For me, the king of upper body exercises is the Flat Bench Press, done with a barbell. This increases upper body strength faster than any other exercise, in my experience...but only if you really push it to the maximum you can lift safely. It is scary to fail on a free-weight bench press, but that's the only way you will find out what you can lift. (I have to say, though, that for barbell bench presses at or near your maximum, you must have a spotter, otherwise you are risking horrendous injury.) Bench presses will strengthen your chest, shoulders and triceps.
Second on the list would be Chin-Ups, on the Chin Assist machine if you cannot do them from the chin-up bar. (I can't, I'm still too heavy.) If there is no chin machine at your gym, then the Lat Pulldown machine is an OK substitute. Again, lift as much as you can do safely, that will bring the best results. Also, a lot of people who cannot do a "regulation" chin-up from the chinning bar at first, can work up to it with negative reps--that is, climb up to the top position where your chin is above the bar, and lower yourself down slowly and under control until you are just hanging. Chins will strengthen your back and biceps.

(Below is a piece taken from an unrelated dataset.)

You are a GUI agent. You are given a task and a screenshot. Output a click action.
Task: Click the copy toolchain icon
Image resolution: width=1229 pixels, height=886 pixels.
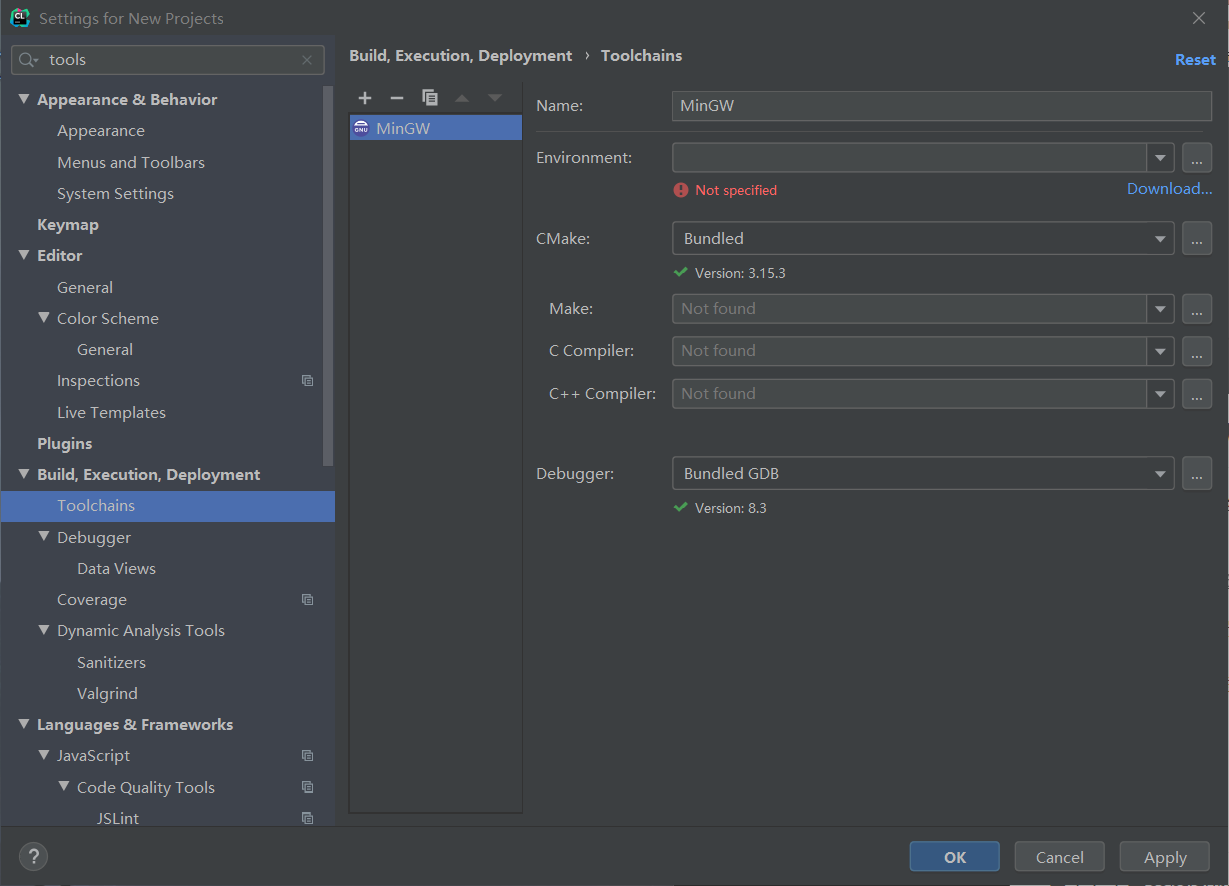430,98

If you are truly giving an all-out effort, you may only be able to do heavy Benches and Chins once a week for a while. That's fine. Don't work the muscles if they are still sore, even if it means you have to skip a workout. You might also, eventually, experience a bit of abdominal soreness related to maximum efforts on Benches and Chins. (Although probably not, if you do Pilates, since those core muscles are getting worked regularly.)
Women often underestimate their upper body strength, and I would encourage you (with proper safety precautions) to test your limits. You might be surprised. And the closer to your limits you work, the faster your upper body will catch up to your lower body.
I echo mrschmeltz's point about protein. If you're trying to build muscle, even on a weight loss diet, it's important to get at least 1g of protein for every pound of lean body mass you have.